Overseas 'Chinese police stations' ― the latest 'yellow peril' meme
The news broke in the US recently that two middle-aged Chinese men had been arrested in New York City for operating a "secret Chinese Police station." These so-called "police stations" have been a regular anti-China meme appearing throughout the media, alleging that the Chinese state is operating these covert entities which are then used to oppress dissidents or "monitor" the local community.
Unsurprisingly, the mainstream media, including the BBC, has astroturfed these institutions into a new form of "yellow peril" mass hysteria, passing off the worst suspicions and accusations regarding them as a form of undisputed fact.
It has been argued, on the contrary, that such institutions are in fact community service centers offering assistance to local populations. But in the world of anti-China "yellow peril" hysteria, facts don't matter. It is a deliberate modus operandi of the mainstream media, influenced by the government of the US and its think tank networks, to take anything from China, no matter how innocent or benign it might be, and to essentially accuse it baselessly, and often without any evidence whatsoever, of engaging in a malign purpose of such, which is usually espionage.
It then subsequently repeats that line, again and again, until it becomes an established organic discourse, cultivating mass paranoia, hatred and distrust toward China.
The United States is the greatest manipulator and promulgator of fear the world has ever seen, or known. Having built a society tailored to the most predatory forms of capitalism and competition, the utilization of "fear" and mass hysteria as an overt political weapon, and the ability to market such fear through mass commercialized media, has long been institutionalized into the US.
Not only of course do American politicians regularly use routine fearmongering and disparaging attacks against each other, but have long learnt to also weaponize such on a global scale against their foreign adversaries, tying into the process of "manufacturing consent" to pursue their foreign policy goals.
In doing so, the US has learnt that they can control the narrative of a situation by promulgating such fears, to then propose their policies as the "necessary" solution. The US has as such, always taught its population, and by extension those of its allies, that its own democratic values and liberty are at threat by a given target. These adversaries are always depicted as being omnipresent, seeking to infiltrate, undermine and subvert the United States itself. In doing so, their capabilities are often exaggerated for dramatic purposes. For example, it is common understanding that the victory of Donald Trump is attributable solely to "Russian interference."

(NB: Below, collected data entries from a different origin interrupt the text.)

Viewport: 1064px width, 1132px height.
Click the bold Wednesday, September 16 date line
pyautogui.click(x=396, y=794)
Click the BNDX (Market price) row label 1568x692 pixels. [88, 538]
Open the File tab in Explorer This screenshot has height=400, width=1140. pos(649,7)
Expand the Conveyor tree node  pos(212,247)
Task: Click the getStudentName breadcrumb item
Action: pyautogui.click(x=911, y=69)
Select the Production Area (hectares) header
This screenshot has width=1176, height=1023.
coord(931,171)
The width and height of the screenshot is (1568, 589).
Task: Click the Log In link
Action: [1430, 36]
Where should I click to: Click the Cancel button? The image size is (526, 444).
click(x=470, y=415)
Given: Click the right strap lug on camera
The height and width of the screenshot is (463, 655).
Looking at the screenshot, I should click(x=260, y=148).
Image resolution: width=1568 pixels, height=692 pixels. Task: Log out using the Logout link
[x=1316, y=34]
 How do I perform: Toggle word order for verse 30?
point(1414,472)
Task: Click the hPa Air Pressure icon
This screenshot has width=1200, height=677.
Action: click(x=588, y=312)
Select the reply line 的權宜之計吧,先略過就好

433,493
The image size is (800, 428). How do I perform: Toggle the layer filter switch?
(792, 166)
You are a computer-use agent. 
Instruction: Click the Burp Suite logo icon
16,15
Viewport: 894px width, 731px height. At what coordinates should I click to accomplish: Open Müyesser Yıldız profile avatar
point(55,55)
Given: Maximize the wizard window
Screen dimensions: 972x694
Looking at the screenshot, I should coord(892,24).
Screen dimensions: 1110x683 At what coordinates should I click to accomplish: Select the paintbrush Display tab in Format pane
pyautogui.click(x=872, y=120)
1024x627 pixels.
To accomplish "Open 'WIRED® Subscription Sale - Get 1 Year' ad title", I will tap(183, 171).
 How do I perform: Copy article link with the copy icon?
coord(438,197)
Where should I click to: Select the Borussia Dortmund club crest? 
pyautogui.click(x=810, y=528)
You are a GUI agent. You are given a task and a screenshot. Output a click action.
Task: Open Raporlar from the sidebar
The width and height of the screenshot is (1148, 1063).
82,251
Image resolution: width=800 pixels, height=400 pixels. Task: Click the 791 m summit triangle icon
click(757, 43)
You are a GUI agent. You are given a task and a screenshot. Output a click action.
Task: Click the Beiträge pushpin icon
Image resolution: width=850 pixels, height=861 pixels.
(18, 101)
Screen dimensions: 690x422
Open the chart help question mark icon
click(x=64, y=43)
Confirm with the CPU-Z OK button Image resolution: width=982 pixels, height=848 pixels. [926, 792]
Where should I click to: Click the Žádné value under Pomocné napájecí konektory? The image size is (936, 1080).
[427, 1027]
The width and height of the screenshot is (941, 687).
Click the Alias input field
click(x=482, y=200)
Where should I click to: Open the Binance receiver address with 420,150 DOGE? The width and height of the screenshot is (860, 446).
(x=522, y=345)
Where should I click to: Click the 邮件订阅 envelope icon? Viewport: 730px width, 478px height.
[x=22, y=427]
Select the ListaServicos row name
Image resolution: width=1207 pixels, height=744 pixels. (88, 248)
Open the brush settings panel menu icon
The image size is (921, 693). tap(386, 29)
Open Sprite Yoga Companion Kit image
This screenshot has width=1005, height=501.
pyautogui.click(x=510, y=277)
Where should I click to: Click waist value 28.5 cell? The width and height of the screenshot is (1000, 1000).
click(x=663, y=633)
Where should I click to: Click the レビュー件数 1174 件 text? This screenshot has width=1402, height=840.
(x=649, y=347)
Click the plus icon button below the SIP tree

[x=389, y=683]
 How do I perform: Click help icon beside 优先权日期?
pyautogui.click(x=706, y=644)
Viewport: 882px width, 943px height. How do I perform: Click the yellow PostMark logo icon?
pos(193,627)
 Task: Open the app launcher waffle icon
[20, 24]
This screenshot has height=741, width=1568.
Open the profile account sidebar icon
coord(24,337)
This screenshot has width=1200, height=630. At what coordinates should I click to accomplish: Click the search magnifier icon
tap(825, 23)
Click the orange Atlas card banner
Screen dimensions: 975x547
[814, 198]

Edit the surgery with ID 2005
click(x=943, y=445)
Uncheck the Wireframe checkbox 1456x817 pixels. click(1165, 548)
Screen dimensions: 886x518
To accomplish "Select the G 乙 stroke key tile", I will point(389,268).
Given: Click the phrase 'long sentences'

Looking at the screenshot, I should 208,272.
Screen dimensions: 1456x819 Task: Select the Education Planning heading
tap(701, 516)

These allegations are often bounded about endlessly and become a cycle of "drama" in the mainstream media, establishing a series of common talking points as conventional understanding. In the case of China, as mentioned above, it has always involved making baseless accusations against a targeted company or product.
Never to any extent are such allegations proven, but nonetheless the debate is designed to insinuate enough trust in it to the point of undermining it completely, often concealing ulterior political and economic motives, often designed to undermine their market access. This began with the crusade against Huawei's participation in 5G networks starting in 2018, but has since spread to scores of Chinese companies and products, such as currently TikTok.
These "memes" often come in cycles, either one after the other, or sometimes overlapping, yet all embed the same themes of deliberately gaslighting paranoia and fear for political purposes, seeking to either undermine China at home or abroad. The most prominent of those in 2023 was the Chinese "spy balloon" controversy. Even though the balloon was intended for metrological purposes, its assumption as a "spy balloon" was taken as a given and that quickly became the conventional name as published in the mainstream media. This was then quickly astroturfed into a parallel story claiming that Beijing was running the same operation over countries too, all of course designed to spar political distrust and tensions.
This is how the United States works, and ultimately controls global discourse. Thus, we should be very sceptical of these reports of so-called "Chinese police stations," as we don't know the facts, and Western reporting is not dedicated in any case to giving us those facts. Fear is a commodity, and in this case the US has blended the art of fear with the intrinsics of capitalism in order to generate one of the greatest propaganda apparatuses the world has ever seen.
(The author, a postgraduate student of Chinese studies at Oxford University, is an English analyst on international relations. The views are his own.)